Ce n’est pas dans les discours d’ouverture mais dans celui du président du nouveau RDA, le 21 octobre, que l’on trouve de brèves allusions au symbole culturel qu’est le choix de Bamako.
En effet, c’est lorsqu’ il fait un bref éloge de son « ami Fily Dabo Sisssoko» et de son « ancien surveillant et ami Mamadou Konaté » que le Président Houphouët-Boigny salue « l’union que nous sommes venus sceller au bord du Niger, aux pieds du Koulouba, dans l’ex-empire de Soundiata ». Ce peut être une clause de style que de faire référence à « l’ex-empire de Soundiata ». Mais c’est aussi un signe, un symbole que de renouer les fils de l’histoire et de la culture négro-africaines sciemment ignorées à l’époque par l’école coloniale.
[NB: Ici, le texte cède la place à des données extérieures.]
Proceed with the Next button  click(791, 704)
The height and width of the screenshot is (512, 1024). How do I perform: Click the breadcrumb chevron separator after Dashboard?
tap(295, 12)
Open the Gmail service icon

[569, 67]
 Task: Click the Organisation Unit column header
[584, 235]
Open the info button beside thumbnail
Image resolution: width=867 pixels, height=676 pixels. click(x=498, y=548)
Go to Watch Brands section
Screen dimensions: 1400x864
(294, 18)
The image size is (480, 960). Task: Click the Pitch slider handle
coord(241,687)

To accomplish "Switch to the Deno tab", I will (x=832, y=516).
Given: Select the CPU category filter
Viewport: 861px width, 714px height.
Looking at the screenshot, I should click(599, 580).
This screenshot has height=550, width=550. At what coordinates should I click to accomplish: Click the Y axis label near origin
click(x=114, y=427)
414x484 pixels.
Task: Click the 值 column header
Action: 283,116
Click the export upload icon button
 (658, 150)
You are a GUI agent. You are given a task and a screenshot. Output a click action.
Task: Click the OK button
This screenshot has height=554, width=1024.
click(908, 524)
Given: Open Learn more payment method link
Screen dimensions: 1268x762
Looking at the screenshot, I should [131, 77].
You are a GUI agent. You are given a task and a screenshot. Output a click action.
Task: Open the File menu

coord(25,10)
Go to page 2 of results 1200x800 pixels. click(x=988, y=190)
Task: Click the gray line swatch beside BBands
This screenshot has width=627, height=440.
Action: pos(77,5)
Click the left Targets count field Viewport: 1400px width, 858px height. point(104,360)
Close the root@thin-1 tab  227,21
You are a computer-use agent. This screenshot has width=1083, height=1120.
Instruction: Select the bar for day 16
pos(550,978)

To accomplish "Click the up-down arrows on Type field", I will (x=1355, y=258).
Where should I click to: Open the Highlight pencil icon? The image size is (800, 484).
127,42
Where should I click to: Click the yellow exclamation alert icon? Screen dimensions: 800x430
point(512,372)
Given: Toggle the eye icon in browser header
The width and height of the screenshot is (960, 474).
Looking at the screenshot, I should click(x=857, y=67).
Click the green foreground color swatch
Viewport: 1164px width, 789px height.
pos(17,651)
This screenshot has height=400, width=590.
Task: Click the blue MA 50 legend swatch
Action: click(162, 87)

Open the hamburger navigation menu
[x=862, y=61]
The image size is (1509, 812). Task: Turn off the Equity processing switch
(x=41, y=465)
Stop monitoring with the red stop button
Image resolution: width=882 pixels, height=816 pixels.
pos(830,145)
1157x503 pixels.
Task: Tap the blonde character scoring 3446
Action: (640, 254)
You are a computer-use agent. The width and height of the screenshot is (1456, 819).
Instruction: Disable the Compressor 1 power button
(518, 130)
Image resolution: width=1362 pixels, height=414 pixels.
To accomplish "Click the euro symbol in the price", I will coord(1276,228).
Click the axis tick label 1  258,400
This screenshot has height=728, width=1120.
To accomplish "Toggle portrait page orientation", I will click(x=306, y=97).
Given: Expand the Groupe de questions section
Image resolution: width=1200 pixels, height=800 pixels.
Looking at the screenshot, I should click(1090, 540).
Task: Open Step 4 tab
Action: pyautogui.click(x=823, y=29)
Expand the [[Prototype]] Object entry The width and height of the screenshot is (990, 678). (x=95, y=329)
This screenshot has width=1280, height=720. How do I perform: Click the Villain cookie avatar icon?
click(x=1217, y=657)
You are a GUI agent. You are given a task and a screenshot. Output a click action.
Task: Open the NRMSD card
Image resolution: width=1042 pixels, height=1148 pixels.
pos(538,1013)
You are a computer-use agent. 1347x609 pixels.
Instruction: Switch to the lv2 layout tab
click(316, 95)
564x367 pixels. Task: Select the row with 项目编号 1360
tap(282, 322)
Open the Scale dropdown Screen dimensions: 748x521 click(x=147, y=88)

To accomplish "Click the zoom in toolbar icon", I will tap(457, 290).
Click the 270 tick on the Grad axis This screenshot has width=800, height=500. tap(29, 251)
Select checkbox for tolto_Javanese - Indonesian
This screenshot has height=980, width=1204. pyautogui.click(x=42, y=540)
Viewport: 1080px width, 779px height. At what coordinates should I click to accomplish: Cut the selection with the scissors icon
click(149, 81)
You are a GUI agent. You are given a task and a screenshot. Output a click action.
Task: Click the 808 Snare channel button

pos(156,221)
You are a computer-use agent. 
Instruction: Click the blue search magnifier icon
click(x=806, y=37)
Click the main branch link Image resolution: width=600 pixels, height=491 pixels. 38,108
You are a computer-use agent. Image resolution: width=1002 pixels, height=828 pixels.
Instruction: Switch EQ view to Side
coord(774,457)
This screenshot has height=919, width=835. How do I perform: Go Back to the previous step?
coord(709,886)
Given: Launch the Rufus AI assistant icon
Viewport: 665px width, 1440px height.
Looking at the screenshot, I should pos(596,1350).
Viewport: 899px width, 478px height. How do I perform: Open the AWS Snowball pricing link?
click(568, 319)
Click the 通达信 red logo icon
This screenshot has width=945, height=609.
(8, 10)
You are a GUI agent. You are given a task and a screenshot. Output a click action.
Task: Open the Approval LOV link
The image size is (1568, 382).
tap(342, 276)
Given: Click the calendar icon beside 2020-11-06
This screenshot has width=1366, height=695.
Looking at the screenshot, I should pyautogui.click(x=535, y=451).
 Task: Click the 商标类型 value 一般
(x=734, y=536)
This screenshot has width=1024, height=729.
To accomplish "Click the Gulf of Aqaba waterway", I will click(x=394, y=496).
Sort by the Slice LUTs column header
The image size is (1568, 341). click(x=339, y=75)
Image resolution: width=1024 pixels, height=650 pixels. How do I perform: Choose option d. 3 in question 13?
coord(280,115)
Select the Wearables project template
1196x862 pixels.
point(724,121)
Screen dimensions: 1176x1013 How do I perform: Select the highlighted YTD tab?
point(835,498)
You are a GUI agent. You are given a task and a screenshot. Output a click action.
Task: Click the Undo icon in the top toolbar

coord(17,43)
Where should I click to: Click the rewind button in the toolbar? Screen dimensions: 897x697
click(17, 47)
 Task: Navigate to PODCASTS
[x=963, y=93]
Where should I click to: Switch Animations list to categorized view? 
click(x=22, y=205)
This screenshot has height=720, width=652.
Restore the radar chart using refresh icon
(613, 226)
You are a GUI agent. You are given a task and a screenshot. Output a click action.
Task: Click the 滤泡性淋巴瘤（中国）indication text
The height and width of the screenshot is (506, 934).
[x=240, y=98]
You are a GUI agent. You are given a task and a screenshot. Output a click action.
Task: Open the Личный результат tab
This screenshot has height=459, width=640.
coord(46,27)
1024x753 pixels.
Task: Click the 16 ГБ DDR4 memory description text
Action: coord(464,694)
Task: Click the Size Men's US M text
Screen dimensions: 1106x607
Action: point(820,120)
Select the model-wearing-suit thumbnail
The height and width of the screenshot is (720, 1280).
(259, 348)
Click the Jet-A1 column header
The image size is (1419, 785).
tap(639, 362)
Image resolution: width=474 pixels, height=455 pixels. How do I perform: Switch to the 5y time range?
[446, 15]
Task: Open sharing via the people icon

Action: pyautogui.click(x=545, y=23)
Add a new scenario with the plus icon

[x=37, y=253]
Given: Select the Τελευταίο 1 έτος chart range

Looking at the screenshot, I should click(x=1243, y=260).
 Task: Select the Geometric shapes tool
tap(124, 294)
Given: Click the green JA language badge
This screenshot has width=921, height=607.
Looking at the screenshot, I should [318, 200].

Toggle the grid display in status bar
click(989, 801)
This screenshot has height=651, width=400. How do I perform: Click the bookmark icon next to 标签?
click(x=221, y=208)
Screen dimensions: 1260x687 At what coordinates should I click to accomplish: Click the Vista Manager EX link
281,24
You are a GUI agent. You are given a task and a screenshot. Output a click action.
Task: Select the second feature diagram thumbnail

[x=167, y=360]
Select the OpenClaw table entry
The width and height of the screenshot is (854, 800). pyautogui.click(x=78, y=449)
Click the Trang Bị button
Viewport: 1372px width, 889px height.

Faut-il y voir aussi une sorte de retour aux sources ou bien la prémonition d’un mouvement de peuples colonisés qui, regardant vers la mer par la force du pouvoir colonial, décident, pour eux-mêmes et en ces instants, de tourner le dos à l’Atlantique ? Faut-il y voir l’effet ou même l’influence lointaine du courant de la « négritude » ou encore celui, plus plausible, des écrits d’Administrateurs érudits comme Maurice Delafosse, Charles Monteil ou Robert Delavignette, dont de nombreux anciens élèves de l’Ecole William-Ponty se sont nourris à Dakar ?

Pour les générations actuelles et dans les discours présents des témoins de ce temps, le symbole culturel est évident. Mais, en 1946, l’était-il aussi clairement ? L’analyse historique fine s’offre plusieurs hypothèses. En voilà une qui nécessiterait l’examen minutieux de tout ce qui concourt à la formation des mentalités collectives autour et dans un moment de l’histoire.

Au total, on voit que le choix de Bamako ne laisse pas le chercheur indifférent et ne permet pas des réponses définitives. Des questions restent même sans réponse pour qui interroge les sources diverses du RDA.
Bamako est cependant plus qu’un nom de ville, plus qu’un théâtre d’événements pour les pères fondateurs du RDA. Pour eux et pour beaucoup d’autres après, c’est l’aube de la lutte pour la liberté des peuples colonisés en Afrique Noire par la France. Et les délégués de ce rassemblement commencent à arriver à partir du 11 octobre pour un congrès qui ne commence en fait que le 18 octobre.